**EXERCISE INSTRUCTIONS:** Scale the stretch of lines from the one containing "Apps (280, 191)" through the end of the lines, both ends included: write out each of these lines again, requests included, with every coordinate in the answers multiplied by 1.85 and rounded to the nearest whole number, halves rounded up.

........

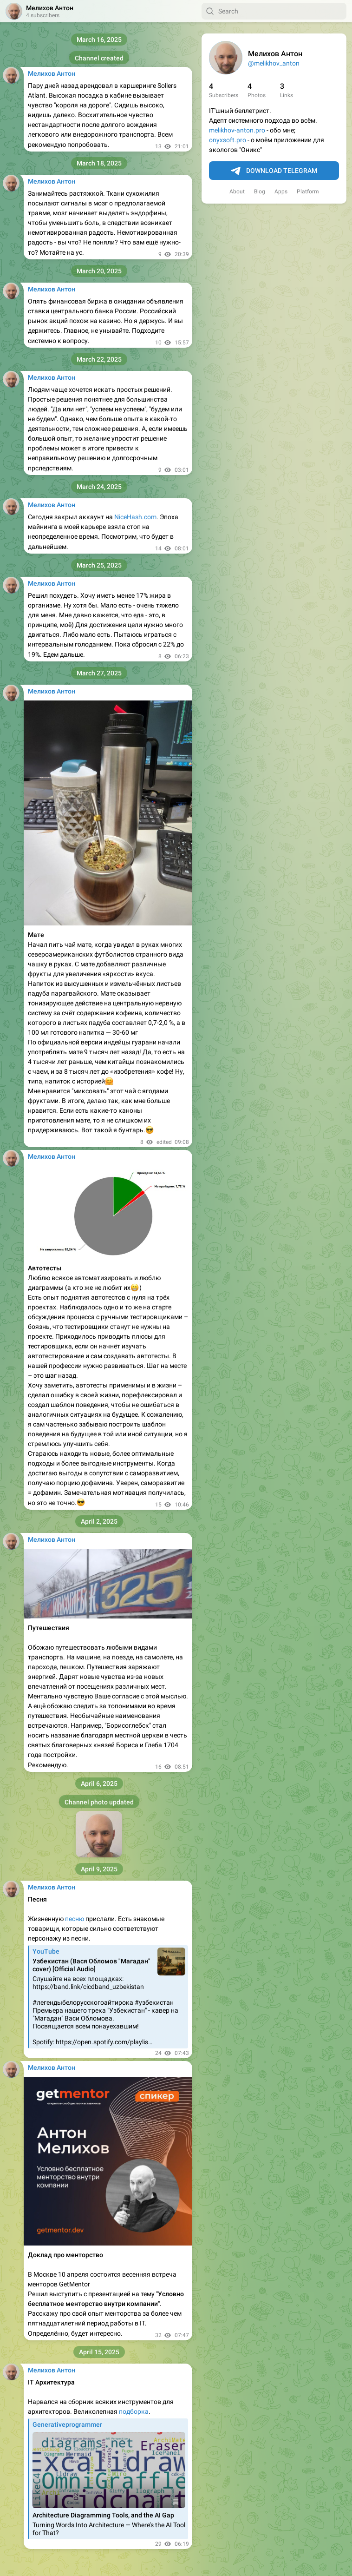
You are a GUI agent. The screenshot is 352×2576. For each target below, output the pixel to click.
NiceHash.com (135, 517)
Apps (280, 191)
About (237, 191)
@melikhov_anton (274, 63)
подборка (134, 2411)
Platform (308, 191)
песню (74, 1918)
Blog (259, 191)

........

**ANSWER TO THE EXERCISE:**
Apps (518, 353)
About (438, 353)
@melikhov_anton (507, 117)
подборка (248, 4460)
Platform (570, 353)
песню (137, 3548)
Blog (479, 353)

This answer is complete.